My security score is lower than I expected
The two biggest contributors to a high security score are HTTPS with HSTS (30 pts combined) and a strong security header grade (up to 25 pts). If you're missing grade A on headers, the most common gaps are Content-Security-Policy (3 pts — the hardest to configure correctly) and Permissions-Policy. The Security panel shows the exact point breakdown, so you can see precisely which checks you're passing and which you're not. HSTS preload (5 pts) and a clean security.txt file (10 pts) are quick wins that many sites overlook.
What does "RBL listed" mean for my domain?

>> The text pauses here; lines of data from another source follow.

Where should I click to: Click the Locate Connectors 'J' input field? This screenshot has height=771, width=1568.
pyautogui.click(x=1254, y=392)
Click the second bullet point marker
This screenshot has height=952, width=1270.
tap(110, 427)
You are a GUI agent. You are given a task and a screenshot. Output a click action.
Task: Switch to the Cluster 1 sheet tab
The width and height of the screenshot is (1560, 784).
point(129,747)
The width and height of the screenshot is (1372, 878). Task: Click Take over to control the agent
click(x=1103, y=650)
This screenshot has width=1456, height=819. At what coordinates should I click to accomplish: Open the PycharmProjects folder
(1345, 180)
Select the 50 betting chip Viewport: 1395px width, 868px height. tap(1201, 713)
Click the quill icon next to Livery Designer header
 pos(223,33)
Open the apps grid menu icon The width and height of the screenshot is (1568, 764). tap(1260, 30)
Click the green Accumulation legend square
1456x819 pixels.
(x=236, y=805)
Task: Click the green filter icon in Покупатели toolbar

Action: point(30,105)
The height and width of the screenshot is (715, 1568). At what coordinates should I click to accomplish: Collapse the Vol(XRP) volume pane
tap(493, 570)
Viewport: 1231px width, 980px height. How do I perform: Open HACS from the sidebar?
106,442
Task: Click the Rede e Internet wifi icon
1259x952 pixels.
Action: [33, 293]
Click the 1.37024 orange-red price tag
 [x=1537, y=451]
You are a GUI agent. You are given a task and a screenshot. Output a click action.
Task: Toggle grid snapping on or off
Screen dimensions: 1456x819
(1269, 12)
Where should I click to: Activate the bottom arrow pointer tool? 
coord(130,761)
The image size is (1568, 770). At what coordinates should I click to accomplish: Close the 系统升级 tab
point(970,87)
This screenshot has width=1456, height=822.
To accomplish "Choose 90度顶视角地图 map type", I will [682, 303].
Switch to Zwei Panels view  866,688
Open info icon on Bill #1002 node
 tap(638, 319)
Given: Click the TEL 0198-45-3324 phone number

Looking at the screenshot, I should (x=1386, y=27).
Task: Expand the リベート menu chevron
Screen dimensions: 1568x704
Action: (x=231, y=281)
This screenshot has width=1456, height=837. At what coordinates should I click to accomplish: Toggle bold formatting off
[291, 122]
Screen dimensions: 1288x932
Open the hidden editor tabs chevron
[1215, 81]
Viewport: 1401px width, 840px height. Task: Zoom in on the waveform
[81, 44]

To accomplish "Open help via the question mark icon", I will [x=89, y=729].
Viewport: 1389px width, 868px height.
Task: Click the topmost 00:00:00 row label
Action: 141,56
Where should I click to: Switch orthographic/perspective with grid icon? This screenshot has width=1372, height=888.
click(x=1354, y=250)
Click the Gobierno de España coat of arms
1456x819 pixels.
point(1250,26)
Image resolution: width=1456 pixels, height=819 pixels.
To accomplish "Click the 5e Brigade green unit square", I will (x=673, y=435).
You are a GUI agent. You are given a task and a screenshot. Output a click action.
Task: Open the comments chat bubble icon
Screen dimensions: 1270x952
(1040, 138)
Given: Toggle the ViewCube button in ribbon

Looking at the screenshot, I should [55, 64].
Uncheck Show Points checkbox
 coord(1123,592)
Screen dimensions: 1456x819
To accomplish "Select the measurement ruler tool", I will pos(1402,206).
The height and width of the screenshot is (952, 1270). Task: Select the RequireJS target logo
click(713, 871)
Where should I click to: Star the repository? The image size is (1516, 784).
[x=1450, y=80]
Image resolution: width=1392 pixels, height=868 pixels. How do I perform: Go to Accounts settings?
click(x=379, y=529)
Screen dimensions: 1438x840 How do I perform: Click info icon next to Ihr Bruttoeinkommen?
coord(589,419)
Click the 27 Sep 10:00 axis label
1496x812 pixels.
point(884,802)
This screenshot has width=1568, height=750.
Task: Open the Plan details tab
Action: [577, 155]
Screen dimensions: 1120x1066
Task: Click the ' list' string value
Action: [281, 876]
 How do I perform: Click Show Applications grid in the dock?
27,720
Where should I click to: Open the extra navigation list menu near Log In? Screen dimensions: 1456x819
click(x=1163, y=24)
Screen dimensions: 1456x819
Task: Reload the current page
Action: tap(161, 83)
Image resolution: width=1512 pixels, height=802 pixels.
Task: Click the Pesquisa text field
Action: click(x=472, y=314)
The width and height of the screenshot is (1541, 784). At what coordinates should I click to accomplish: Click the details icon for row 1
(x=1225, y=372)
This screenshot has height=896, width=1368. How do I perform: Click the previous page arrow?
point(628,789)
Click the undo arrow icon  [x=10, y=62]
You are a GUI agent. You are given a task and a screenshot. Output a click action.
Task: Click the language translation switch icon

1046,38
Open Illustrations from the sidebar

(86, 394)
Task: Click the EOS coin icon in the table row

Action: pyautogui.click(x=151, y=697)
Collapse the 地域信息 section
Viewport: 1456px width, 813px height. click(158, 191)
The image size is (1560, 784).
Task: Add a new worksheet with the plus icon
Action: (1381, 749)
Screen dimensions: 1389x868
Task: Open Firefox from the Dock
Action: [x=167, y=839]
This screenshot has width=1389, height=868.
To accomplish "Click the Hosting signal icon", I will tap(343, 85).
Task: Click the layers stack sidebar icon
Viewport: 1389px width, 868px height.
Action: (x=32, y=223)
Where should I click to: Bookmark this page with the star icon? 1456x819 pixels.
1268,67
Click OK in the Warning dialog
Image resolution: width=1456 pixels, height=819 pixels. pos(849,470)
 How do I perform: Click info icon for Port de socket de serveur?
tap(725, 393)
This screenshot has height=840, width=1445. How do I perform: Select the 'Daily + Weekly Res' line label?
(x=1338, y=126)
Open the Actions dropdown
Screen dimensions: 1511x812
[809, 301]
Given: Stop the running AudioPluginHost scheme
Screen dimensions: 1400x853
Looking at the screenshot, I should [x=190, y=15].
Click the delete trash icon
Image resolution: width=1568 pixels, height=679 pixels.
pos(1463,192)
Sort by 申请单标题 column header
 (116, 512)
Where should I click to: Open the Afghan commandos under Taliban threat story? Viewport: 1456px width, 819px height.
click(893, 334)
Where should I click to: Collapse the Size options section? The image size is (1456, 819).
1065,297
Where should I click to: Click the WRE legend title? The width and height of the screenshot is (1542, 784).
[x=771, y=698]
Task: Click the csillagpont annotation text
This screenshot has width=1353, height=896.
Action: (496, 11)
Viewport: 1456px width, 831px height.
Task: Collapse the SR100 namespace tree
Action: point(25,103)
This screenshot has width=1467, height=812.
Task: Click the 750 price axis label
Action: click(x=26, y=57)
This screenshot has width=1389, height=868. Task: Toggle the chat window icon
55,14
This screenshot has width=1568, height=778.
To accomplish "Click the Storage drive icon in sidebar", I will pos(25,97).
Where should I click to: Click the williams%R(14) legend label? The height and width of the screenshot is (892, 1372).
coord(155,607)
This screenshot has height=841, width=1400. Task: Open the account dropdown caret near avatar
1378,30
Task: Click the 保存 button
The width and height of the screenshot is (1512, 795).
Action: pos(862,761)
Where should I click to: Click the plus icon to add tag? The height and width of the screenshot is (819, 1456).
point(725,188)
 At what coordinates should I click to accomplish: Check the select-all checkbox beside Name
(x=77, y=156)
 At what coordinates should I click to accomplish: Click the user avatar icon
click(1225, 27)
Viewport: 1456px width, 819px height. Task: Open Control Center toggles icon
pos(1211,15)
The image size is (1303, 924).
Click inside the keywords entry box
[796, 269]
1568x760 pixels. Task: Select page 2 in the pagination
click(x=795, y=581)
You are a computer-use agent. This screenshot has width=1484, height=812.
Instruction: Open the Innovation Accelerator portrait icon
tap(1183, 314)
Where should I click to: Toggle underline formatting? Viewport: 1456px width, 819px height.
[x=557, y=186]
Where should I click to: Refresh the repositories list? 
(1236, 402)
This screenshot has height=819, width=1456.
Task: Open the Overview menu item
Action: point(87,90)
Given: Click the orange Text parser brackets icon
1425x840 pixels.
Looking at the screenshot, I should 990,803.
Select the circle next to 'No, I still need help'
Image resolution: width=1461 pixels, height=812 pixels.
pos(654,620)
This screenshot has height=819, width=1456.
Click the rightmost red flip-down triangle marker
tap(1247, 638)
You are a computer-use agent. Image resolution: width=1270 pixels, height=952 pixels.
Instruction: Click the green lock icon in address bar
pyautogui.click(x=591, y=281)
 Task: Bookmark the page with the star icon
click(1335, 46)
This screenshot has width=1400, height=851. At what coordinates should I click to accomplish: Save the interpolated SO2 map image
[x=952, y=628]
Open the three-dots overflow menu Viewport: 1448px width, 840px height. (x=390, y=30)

RBL (Real-time Blackhole List) results reflect the IP address your domain resolves to, not the domain name itself. If your IP is listed on a blocklist, mail servers receiving email from that IP may reject or junk-folder it regardless of your SPF, DKIM, and DMARC setup. Shared hosting is a common cause — one tenant's spam gets the IP listed, affecting all domains on that server. Contact the blocklist operator (Spamhaus, Barracuda, SpamCop, or SORBS) to request a removal once the underlying issue is resolved.
My robots.txt looks fine but my pages aren't indexed
HostMortem verifies that robots.txt is reachable and shows you the exact rules Googlebot reads. If the file looks correct but indexing is still an issue, the culprit is usually elsewhere — a noindex meta tag or X-Robots-Tag response header on specific pages, a sitemap that Google hasn't discovered or validated, or a crawl budget issue on large sites. The Headers panel will show you the raw response headers for the homepage; page-level noindex requires checking individual URLs through Google Search Console.